Don't Bite Your Tongue.....seems like the WRONG advice for parents who want to get along with their adult children. Not so, according to a dynamic book on how to foster rewarding relationships with your grown kids........

Parents fall into two categories when it comes to speaking their minds - either to follow the mantra of "Keep your lips locked and your pocketbook open'' or to come across to their kids as overbearing, bossy and meddling. Both ways are outdated, writes Dr. Ruth Nemzoff, author or an outstanding guide (the best I've read) for getting along with your adult children. In her new book, "Don't Bite your Tongue: How To Foster Rewarding Relationships with Your Adult Children,'' published by MacMillan, Nemzoff explains why both these approaches are not in anyone's best interest.

If you are of the lips locked kind, your kids might think you don't care.

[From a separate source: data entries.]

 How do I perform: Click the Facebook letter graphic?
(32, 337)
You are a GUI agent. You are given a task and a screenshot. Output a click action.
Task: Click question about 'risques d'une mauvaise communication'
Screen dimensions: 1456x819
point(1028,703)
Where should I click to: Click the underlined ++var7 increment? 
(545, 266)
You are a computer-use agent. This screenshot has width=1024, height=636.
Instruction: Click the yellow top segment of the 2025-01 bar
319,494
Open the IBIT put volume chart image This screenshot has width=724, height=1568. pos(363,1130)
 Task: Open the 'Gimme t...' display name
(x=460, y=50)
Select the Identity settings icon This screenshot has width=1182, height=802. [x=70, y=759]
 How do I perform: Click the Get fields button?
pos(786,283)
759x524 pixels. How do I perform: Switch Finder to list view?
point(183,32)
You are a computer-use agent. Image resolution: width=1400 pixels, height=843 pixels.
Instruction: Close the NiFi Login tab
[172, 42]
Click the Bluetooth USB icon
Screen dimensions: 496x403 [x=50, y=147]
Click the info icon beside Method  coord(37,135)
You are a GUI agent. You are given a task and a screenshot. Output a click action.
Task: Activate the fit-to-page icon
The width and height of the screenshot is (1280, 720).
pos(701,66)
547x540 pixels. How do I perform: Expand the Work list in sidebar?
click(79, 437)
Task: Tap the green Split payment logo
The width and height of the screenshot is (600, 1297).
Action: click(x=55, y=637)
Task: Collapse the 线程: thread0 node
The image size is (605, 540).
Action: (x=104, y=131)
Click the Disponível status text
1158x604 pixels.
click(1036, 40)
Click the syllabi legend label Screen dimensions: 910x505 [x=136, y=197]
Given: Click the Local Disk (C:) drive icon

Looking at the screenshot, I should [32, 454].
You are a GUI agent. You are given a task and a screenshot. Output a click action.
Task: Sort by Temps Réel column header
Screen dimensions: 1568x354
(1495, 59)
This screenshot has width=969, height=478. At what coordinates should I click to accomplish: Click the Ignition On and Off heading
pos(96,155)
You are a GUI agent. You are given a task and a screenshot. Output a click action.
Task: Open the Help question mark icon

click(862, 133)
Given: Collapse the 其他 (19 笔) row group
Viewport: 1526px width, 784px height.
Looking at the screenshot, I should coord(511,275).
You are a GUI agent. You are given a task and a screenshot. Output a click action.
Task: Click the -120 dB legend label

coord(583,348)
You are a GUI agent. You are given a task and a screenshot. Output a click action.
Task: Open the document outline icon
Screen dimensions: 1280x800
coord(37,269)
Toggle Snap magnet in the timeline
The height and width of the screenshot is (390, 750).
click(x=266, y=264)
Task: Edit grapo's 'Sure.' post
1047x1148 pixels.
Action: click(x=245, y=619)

If you do speak your mind - they think you're controlling and anything you say will certainly fall on deaf ears. Also, by not sharing our ideas and feelings and thoughts with our children (or not listening to theirs) we distance ourselves and miss out on a great opportunity for a positive, close and loving relationship with them as adults. As Nemzoff explains," Not talking about what we care about is a sure way to create barriers.'' The key, then, to good communication with our adult children is to decide what, where, when, how and why - we want to express ourselves to them - more like talking to a peer, less like talking to a little kid. In other words, Nemzoff shows you how to talk so your child so he or she will hear you without shutting the door or hanging up the telephone. (Sound familiar?)

But the book offers lots more than good communication tools. Other chapters include how to discuss financial issues without using money as a form of control, how to offer opinions about their child-rearing practices, how to cope with disappointment if you disagree with your child's decision for choice of mate, religion or career path, or how to connect without control...and more. There is very little written about adult child /parent relationships from the perspective of the aging parents' point of view, and there's hardly anything to serve as a relationship road map for this time in our lives. But it's an important topic because we are living longer and more likely to spend many more years relating to our children as adults than when they were young.

If you are to buy one book, "Don't Bite Your Tongue'' should be it. Althoug Nemzoff is a clinical psychologist and a researcher, her book is easy to read, compassionate and insightful. But keep it on your night table. Just like reading the Torah, each time you go through it, you will learn something more.